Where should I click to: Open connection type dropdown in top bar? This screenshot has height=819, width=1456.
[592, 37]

--

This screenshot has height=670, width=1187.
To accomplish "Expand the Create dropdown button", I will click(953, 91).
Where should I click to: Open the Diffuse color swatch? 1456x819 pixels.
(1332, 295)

» Task requirements
State only the number of lines in the data above that contain the word "screenshot".

» Right answer
2